Raw data Start Marker

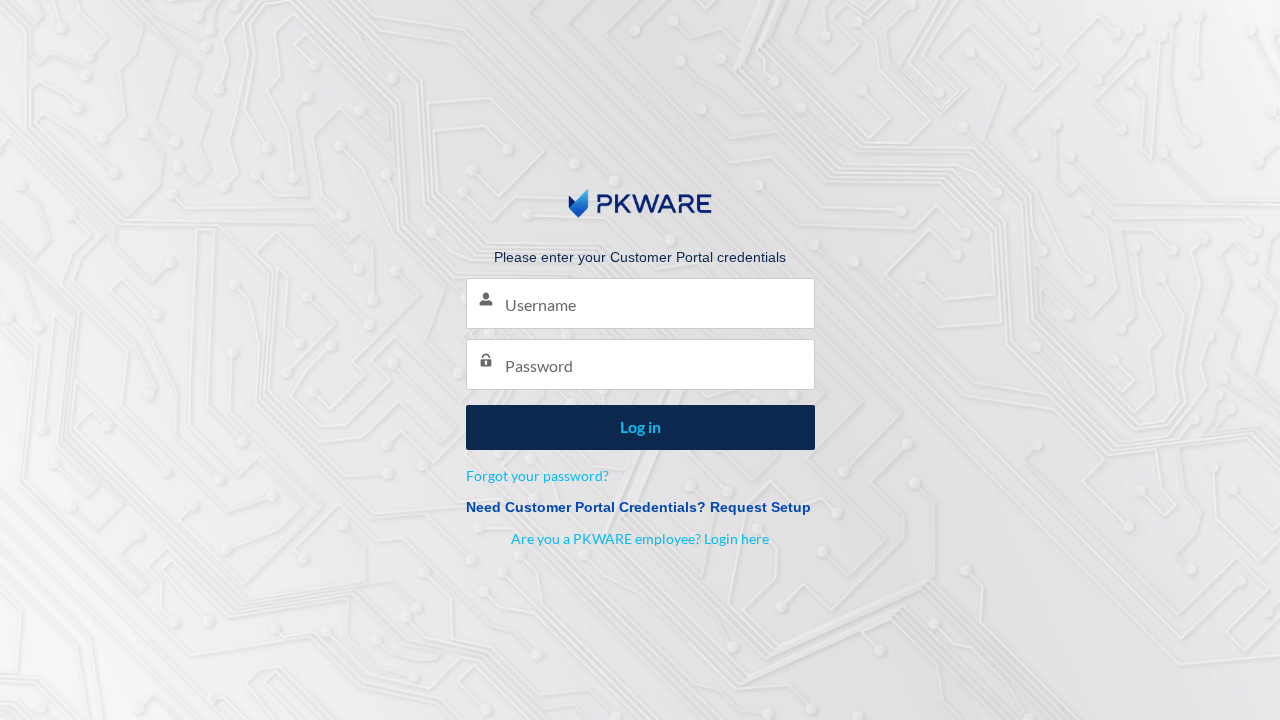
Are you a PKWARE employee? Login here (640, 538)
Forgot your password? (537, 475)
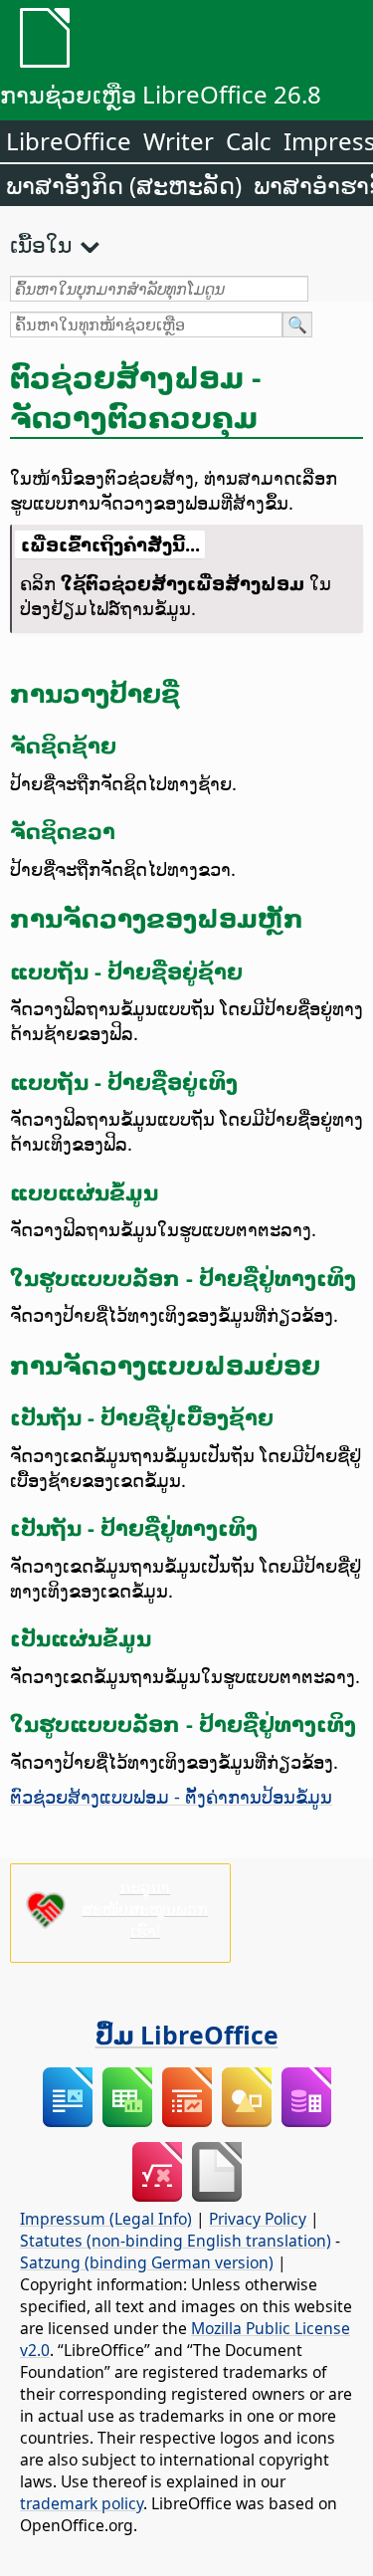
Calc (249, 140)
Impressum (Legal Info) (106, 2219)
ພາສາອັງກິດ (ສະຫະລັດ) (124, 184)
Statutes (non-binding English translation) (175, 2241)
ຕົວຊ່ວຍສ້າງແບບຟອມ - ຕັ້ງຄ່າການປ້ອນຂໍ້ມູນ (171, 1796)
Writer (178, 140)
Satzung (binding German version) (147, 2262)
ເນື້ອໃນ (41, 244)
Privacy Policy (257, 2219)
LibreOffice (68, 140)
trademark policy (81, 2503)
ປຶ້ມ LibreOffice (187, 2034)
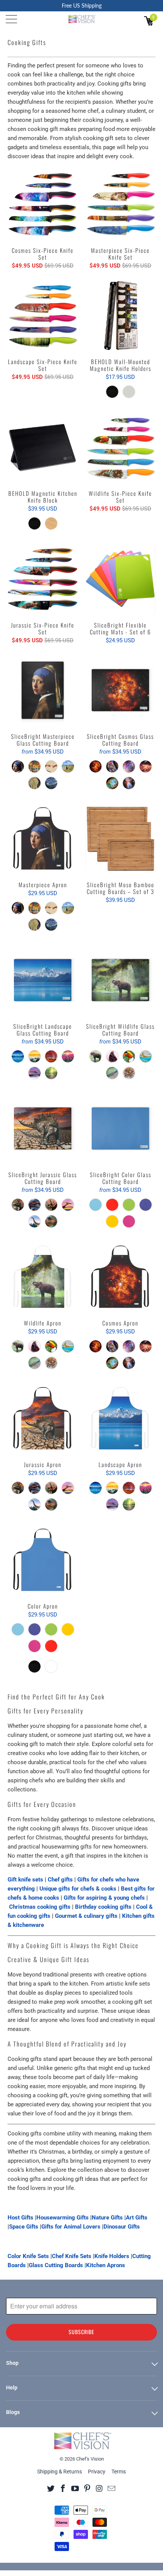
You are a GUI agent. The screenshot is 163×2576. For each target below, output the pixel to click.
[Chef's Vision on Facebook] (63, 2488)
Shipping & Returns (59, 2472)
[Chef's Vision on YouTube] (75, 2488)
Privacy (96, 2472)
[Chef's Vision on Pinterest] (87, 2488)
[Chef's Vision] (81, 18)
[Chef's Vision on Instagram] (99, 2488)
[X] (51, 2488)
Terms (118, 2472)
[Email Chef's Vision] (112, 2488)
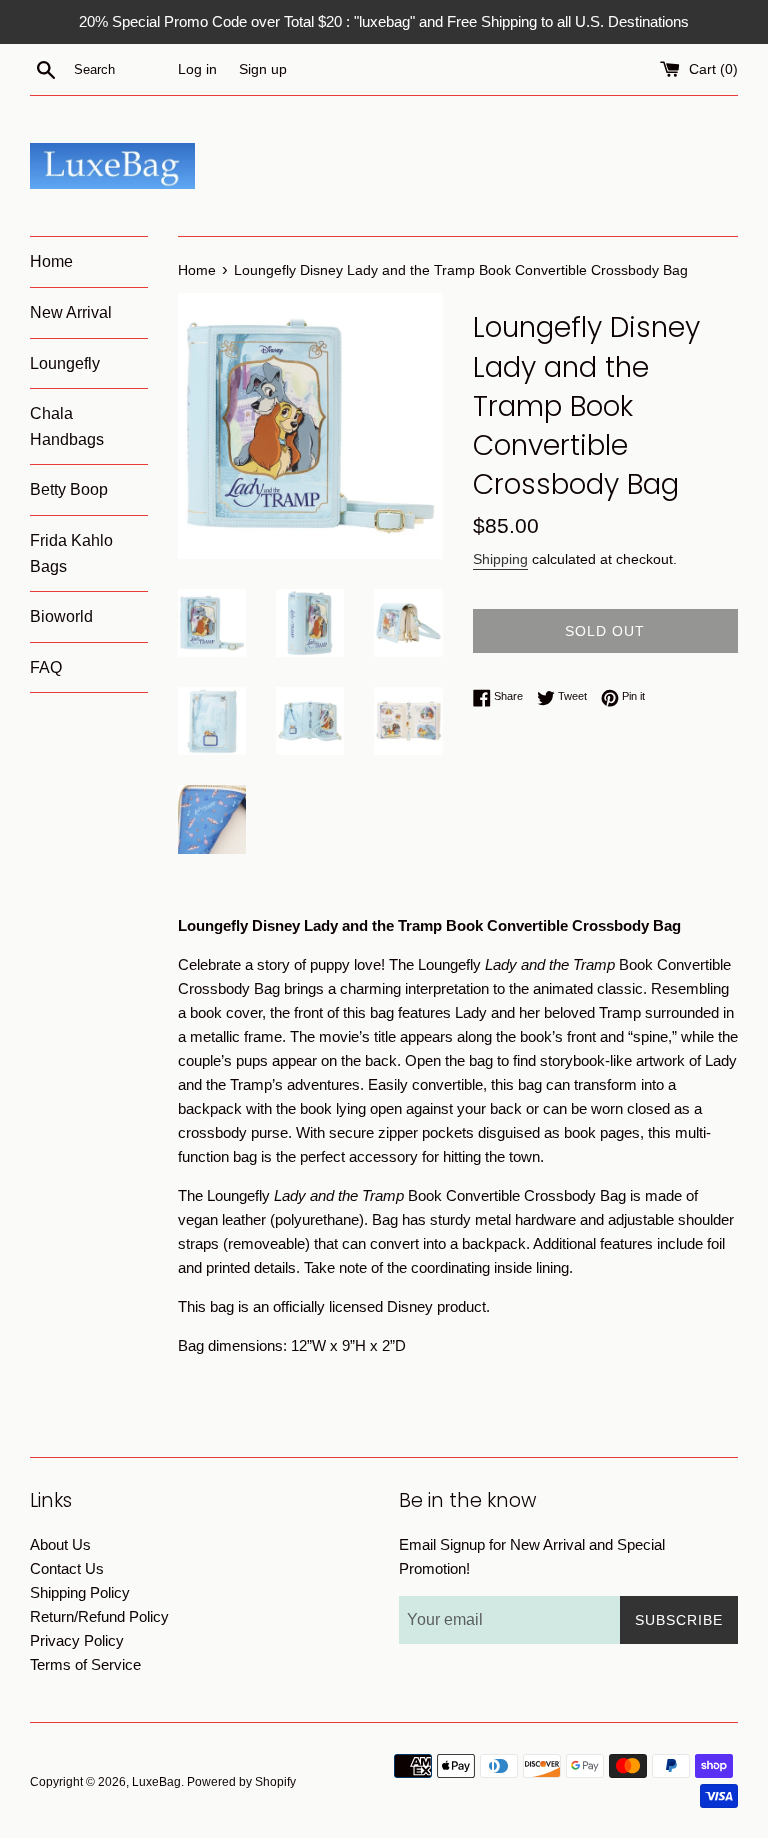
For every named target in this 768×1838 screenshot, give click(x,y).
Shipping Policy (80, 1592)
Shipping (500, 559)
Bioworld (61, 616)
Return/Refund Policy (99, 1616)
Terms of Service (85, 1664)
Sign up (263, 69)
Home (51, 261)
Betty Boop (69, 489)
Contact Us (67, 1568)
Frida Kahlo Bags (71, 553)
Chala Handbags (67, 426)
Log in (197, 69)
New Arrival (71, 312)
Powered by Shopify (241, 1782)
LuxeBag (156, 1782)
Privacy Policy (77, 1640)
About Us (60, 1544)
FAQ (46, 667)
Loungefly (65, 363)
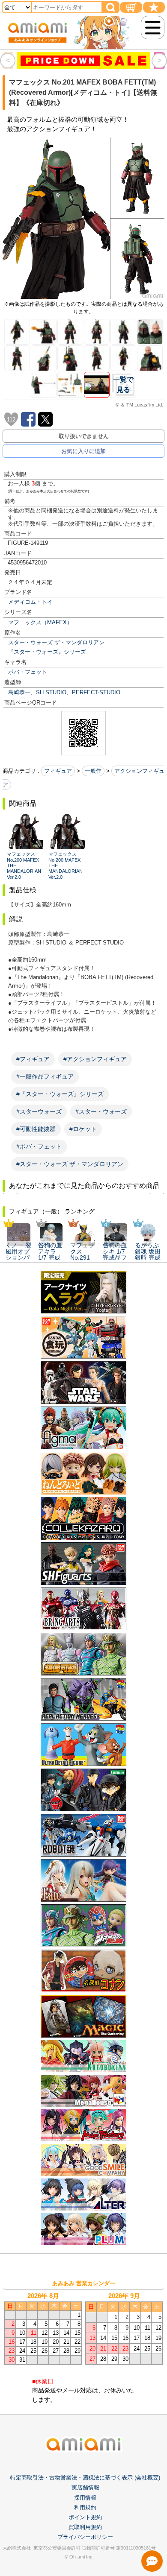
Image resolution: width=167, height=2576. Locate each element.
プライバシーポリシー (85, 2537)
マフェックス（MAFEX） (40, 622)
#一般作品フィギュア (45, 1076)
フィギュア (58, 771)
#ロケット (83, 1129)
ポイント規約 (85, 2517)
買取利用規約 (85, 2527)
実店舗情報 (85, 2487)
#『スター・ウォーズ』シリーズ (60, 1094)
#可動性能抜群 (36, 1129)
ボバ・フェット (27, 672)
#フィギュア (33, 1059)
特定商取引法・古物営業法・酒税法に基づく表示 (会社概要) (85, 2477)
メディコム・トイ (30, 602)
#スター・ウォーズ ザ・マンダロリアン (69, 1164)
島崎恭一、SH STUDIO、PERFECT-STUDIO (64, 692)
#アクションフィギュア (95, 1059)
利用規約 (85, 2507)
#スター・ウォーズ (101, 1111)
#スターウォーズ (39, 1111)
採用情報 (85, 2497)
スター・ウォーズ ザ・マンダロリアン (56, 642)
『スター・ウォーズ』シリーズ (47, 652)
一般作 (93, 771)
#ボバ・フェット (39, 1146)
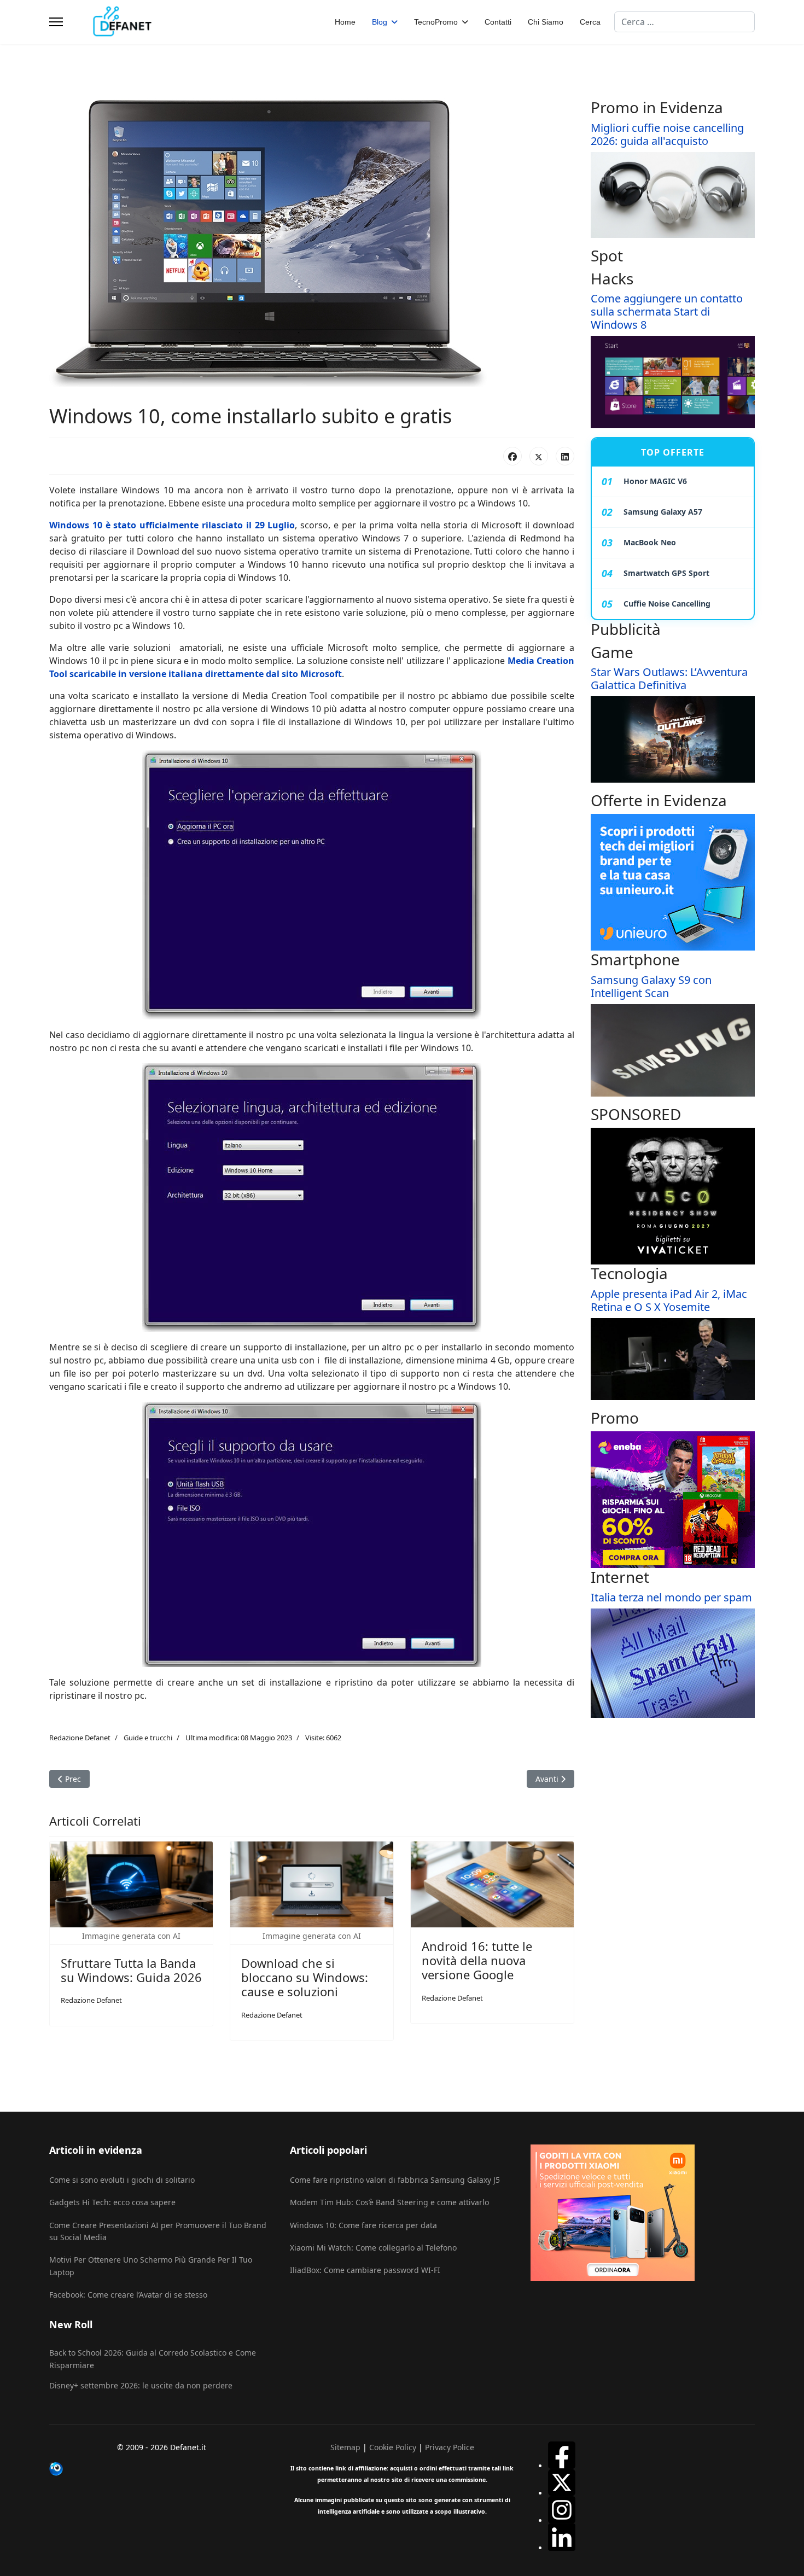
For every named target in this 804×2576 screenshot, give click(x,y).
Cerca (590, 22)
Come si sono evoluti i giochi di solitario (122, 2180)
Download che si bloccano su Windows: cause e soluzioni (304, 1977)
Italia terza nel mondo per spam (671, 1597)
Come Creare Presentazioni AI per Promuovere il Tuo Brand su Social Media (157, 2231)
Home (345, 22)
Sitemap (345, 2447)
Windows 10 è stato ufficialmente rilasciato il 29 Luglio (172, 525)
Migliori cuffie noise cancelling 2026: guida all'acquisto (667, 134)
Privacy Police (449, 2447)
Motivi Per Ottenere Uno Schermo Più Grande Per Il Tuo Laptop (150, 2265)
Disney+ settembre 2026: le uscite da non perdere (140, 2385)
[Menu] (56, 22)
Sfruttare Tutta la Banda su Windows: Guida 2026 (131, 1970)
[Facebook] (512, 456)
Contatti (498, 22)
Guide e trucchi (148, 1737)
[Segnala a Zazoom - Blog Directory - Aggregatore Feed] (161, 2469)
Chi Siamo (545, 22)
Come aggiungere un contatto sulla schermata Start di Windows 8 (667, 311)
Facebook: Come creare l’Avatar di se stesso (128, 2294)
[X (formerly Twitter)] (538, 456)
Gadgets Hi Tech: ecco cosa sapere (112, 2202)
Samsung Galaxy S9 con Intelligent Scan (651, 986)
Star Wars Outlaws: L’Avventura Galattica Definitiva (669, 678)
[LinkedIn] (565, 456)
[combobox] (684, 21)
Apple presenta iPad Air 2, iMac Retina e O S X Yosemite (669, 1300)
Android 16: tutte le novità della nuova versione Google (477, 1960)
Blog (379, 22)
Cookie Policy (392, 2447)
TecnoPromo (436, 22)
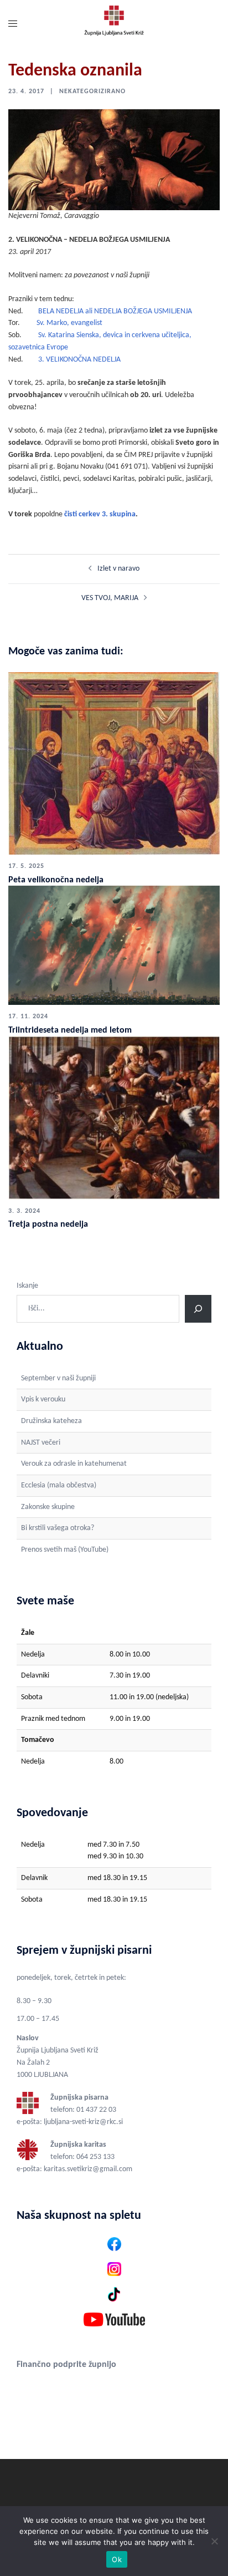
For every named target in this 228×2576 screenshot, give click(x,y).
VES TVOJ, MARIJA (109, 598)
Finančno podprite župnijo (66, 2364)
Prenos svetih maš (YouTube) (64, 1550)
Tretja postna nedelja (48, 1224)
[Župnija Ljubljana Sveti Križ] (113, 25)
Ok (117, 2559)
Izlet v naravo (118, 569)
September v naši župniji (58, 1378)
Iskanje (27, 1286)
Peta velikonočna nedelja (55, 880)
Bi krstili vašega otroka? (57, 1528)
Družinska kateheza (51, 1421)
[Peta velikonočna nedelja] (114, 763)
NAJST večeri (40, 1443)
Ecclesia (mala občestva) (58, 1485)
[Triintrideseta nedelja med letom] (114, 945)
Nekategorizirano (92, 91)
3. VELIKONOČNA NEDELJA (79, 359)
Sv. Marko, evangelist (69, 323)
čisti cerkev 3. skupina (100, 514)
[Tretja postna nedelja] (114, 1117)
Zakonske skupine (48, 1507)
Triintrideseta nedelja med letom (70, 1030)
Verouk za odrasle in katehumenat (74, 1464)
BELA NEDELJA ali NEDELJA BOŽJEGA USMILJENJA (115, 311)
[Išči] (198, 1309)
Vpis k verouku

Raw data End Marker

Range to print from the listing above: from the line with "For every named target in this 768×1838" up to and including the line with "#ボバ・フェット (39, 1146)". Please print those lines exactly, with no pictures and nothing more.

For every named target in this 768×1838 screenshot, give click(x,y).
Shipping Policy (80, 1592)
Shipping (500, 559)
Bioworld (61, 616)
Return/Refund Policy (99, 1616)
Terms of Service (85, 1664)
Sign up (263, 69)
Home (51, 261)
Betty Boop (69, 489)
Contact Us (67, 1568)
Frida Kahlo Bags (71, 553)
Chala Handbags (67, 426)
Log in (197, 69)
New Arrival (71, 312)
Powered by Shopify (241, 1782)
LuxeBag (156, 1782)
Privacy Policy (77, 1640)
About Us (60, 1544)
FAQ (46, 667)
Loungefly (65, 363)
Image resolution: width=167, height=2576. Locate each element.
プライバシーポリシー (85, 2537)
マフェックス（MAFEX） (40, 622)
#一般作品フィギュア (45, 1076)
フィギュア (58, 771)
#ロケット (83, 1129)
ポイント規約 (85, 2517)
買取利用規約 (85, 2527)
実店舗情報 (85, 2487)
#『スター・ウォーズ』シリーズ (60, 1094)
#可動性能抜群 (36, 1129)
ボバ・フェット (27, 672)
#フィギュア (33, 1059)
特定商取引法・古物営業法・酒税法に基づく表示 (会社概要) (85, 2477)
メディコム・トイ (30, 602)
#スター・ウォーズ ザ・マンダロリアン (69, 1164)
島崎恭一、SH STUDIO、PERFECT-STUDIO (64, 692)
#アクションフィギュア (95, 1059)
利用規約 (85, 2507)
#スター・ウォーズ (101, 1111)
#スターウォーズ (39, 1111)
採用情報 (85, 2497)
スター・ウォーズ ザ・マンダロリアン (56, 642)
『スター・ウォーズ』シリーズ (47, 652)
一般作 (93, 771)
#ボバ・フェット (39, 1146)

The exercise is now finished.